Discussion in 'Architecture and Products' started by Harlequin, Feb 15, 2003.

  1. just me

    Newcomer

    Joined:
    Feb 15, 2003
    Messages:
    135
    Likes Received:
    0
  2. Ichneumon

    Regular

    Joined:
    Feb 3, 2002
    Messages:
    414
    Likes Received:
    1
    It's all good. :)
     
  3. Dave H

    Regular

    Joined:
    Jan 21, 2003
    Messages:
    564
    Likes Received:
    0
    Actually...no. :) But it's easy to come to that conclusion if you don't understand the difference between PS 1.4 and PS 1.1.

    What is the difference between them? It's not that PS 1.4 is "faster" or "more powerful" in the sense of getting more done per instruction and therefore requiring fewer cycles in the pixel shader to achieve the same effect. Rather it's that PS 1.4 programs can be significantly longer, so that a certain effect which takes 2 (or sometimes 3) PS 1.1 programs can all be done in one PS 1.4 program.

    Now, this doesn't reduce the workload for the pixel shader: the 1 PS 1.4 program that does the work of 2 PS 1.1 programs also takes (roughly) twice as long as each PS 1.1 program. Instead, it reduces the workload on the geometry engine (including vertex shaders), and reduces bandwidth utilization.

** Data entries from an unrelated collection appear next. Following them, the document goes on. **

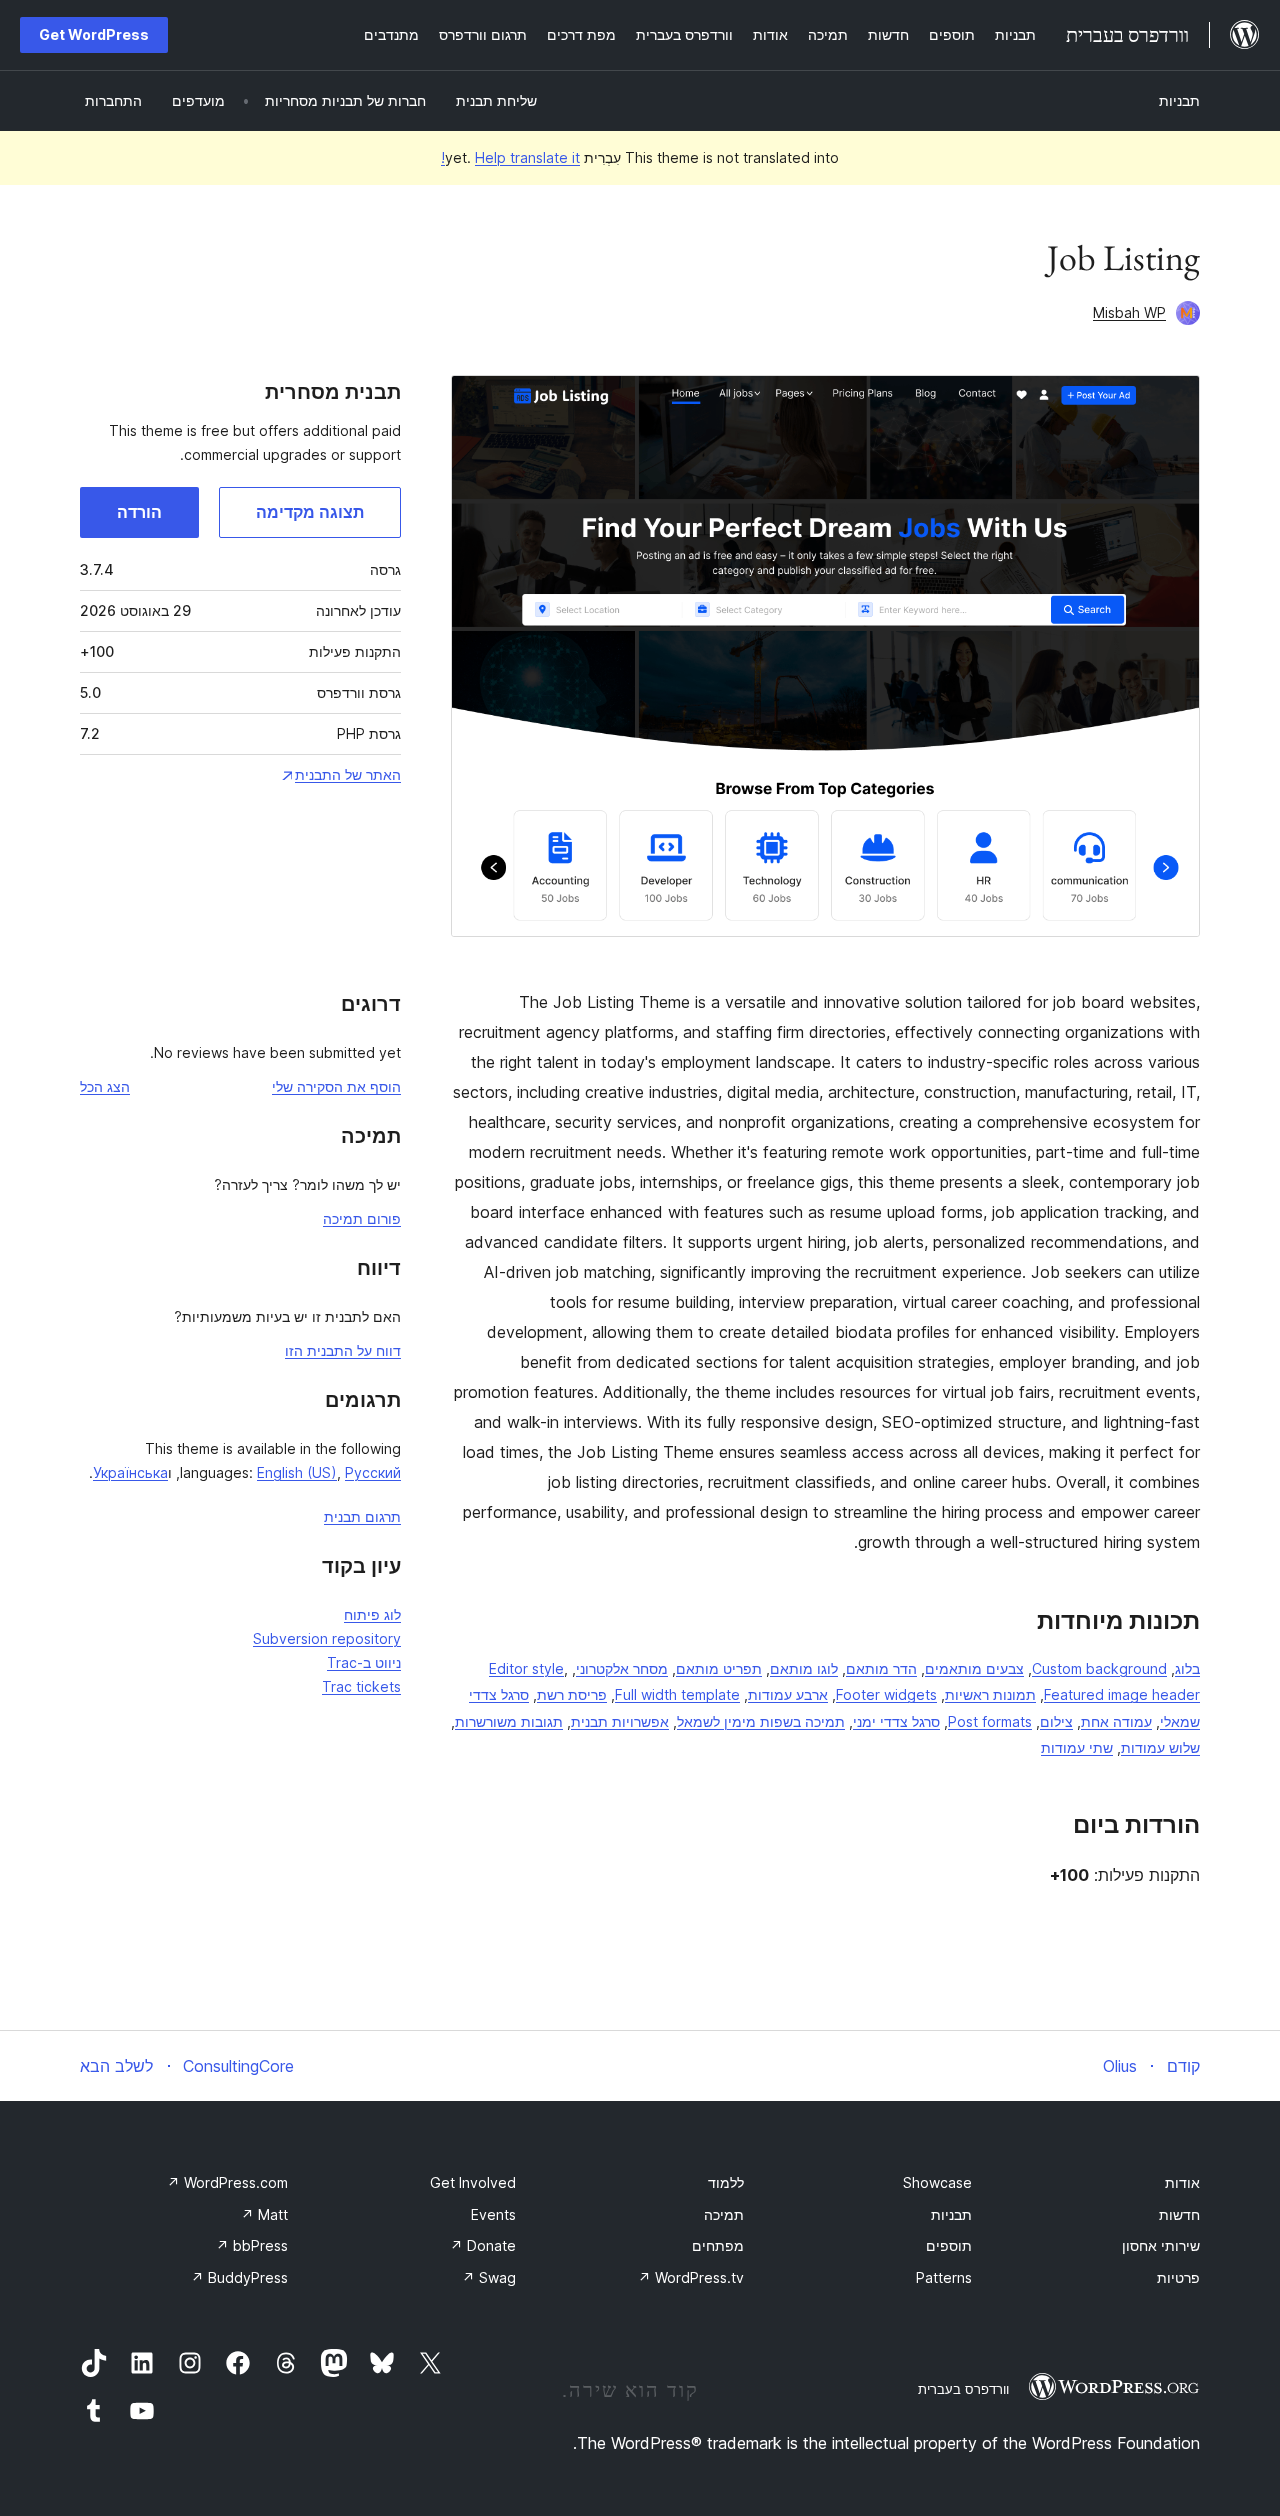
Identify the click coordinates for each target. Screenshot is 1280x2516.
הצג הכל (105, 1086)
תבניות (1179, 100)
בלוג (1187, 1668)
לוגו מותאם (804, 1668)
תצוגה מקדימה (310, 512)
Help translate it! (510, 157)
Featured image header (1122, 1694)
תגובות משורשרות (509, 1721)
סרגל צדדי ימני (896, 1721)
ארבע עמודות (788, 1694)
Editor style (526, 1668)
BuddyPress (239, 2277)
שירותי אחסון (1161, 2245)
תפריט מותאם (719, 1668)
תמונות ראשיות (990, 1694)
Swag (489, 2277)
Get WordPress (94, 34)
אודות (1182, 2182)
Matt (264, 2214)
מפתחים (718, 2245)
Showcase (937, 2182)
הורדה (139, 512)
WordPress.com (227, 2182)
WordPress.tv (691, 2277)
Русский (373, 1472)
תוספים (949, 2245)
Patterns (944, 2277)
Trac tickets (361, 1686)
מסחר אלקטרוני (622, 1668)
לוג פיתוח (372, 1614)
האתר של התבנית (348, 774)
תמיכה (724, 2214)
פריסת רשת (572, 1694)
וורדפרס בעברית (963, 2389)
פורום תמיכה (362, 1218)
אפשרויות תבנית (620, 1721)
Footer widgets (886, 1694)
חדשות (1179, 2214)
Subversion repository (327, 1638)
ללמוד (726, 2182)
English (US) (297, 1472)
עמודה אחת (1116, 1721)
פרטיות (1178, 2277)
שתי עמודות (1077, 1747)
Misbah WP (1129, 312)
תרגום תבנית (362, 1516)
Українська (130, 1472)
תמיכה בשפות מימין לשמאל (761, 1721)
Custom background (1099, 1668)
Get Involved (473, 2182)
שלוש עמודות (1160, 1747)
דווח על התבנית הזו (343, 1350)
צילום (1056, 1721)
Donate (483, 2245)
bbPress (252, 2245)
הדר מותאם (881, 1668)
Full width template (677, 1694)
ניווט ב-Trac (364, 1662)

    To see why, take a look at what happens when you perform the effect using 2 PS 1.1 programs instead, let's call then program A and program B. When it comes time for the GPU to render a poly to which the effect is applied, it will fetch the vertex coordinates, transform it, run any vertex shader programs to adjust those vertices, light it, and then, for each pixel in the interior of the polygon, run program A and write the result to the framebuffer. Then it will go on rendering all the other polys in the scene until it is done. Then it will start a second pass, and for any polys that are not finished rendering--like this one, which still needs program B to be applied--it will have to repeat the process again: fetch the vertices, run vertex shaders, and render again, this time running program B on the results from program A, and finally writing these final values out to the framebuffer.

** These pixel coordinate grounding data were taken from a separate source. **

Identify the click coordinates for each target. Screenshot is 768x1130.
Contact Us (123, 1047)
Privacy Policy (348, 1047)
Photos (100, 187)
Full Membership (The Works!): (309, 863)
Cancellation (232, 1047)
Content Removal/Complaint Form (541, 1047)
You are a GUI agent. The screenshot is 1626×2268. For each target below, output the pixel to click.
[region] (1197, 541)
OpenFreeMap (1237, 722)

    With PS 1.4, you can do the effect with a single program. So you save the task of reading in the geometry again, running any vertex programs (including T&L) again, reading the temp values from the framebuffer and writing the new values to the framebuffer. Same amount of work in the pixel shaders, much less work in the rest of the GPU.

    So in some sense, Nvidia is right to complain about vertex shaders in that GF4's inability to use the one-pass PS 1.4 rendering path does indeed increase its vertex shading workload. Of course, they're completely wrong and very disingenuous to imply that Futuremark could have used a different PS level instead: it's impossible to implement bump-mapped per-pixel specular and diffuse lighting in a single pass in PS 1.1, 1.2 or 1.3. About the best you can do is what Carmack has done in the Doom3 engine: 1 pass in PS 1.4, 2 passes in PS 1.1, and 5 passes for a DX7 GPU that only has fixed-function pixel pipelines. The rendering style used in GT2 and GT3 is a bit more complex: it takes 1 pass in PS 1.4, 3 in PS 1.1, and cannot be done at all on a DX7 card (presumably; or perhaps FM just didn't bother coding a fallback because the performance would be so absurdly bad).

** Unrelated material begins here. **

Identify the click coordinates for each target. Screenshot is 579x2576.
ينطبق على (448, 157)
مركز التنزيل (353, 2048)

    So is Nvidia right when they assert "This approach creates such a serious bottleneck in the vertex portion of the graphics pipeline that the remainder of the graphics engine (texturing, pixel programs, raster operations, etc.) never gets an opportunity to stretch its legs"? No, absolutely not.

    As Futuremark suggests, this fact is easily seen by looking at the scaling factors on the various cards as the resolution is increased. Luckily the Tech Report review has the data we need. Now, if the only bottleneck on rendering this scene was pixel throughput (in this case, the pixel shaders), then you would expect the scores to scale linearly with the number of pixels onscreen; i.e., you would expect the score @1280*1024 to be exactly .6x the score @1024*768, and the score @1600*1200 to be exactly .4096x the score @1024*768. If, on the other hand, the only bottleneck, even at 1600*1200, was the vertex shader workload, then lowering the resolution wouldn't change the fps one bit. Similarly, if the vertex shaders are the bottleneck at 1024*768, increasing the resolution won't lower the fps until pixel shading becomes enough of a burden to shift the bottleneck away from vertex shading, and indeed the drop in performance at higher resolutions will be very slight.

    So we can use those results at from TR to tell us by how far these GPUs deviate from perfect "100% pixel throughput bottleneck" on GT2. Each percentage represents the amount by which the actual score is faster than the theoretical score assuming linear scaling with resolution, using the 1024*768 scores as the base:

    9700 Pro:
    1280*1024 - 13.46%
    1600*1200 - 23.31%

    9500 Pro:
    1280*1024 - 9.55%
    1600*1200 - 14.63%

    GF4 Ti4600:
    1280*1024 - 13.76%
    1600*1200 - 22.07%

    The GF4 is just as pixel-limited as the 9700 Pro! It is slightly less so than the 9500 Pro, but nothing to complain about. And let me remind you that the entire effect we're measuring is going to be much more significant than the portion of it due only to the extra vertex skinning. Conversely, if you look at the graphs in any reviews here at B3D--in which the x-axis represents pixel throughput rather than fps, in order to facilitate exactly this sort of comparison--you'll notice that GT2 is much more pixel-limited than many 3d games on the market (which should be expected because a game is more likely to be CPU-limited than a synthetic 3d benchmark, 3DMark01 notwithstanding).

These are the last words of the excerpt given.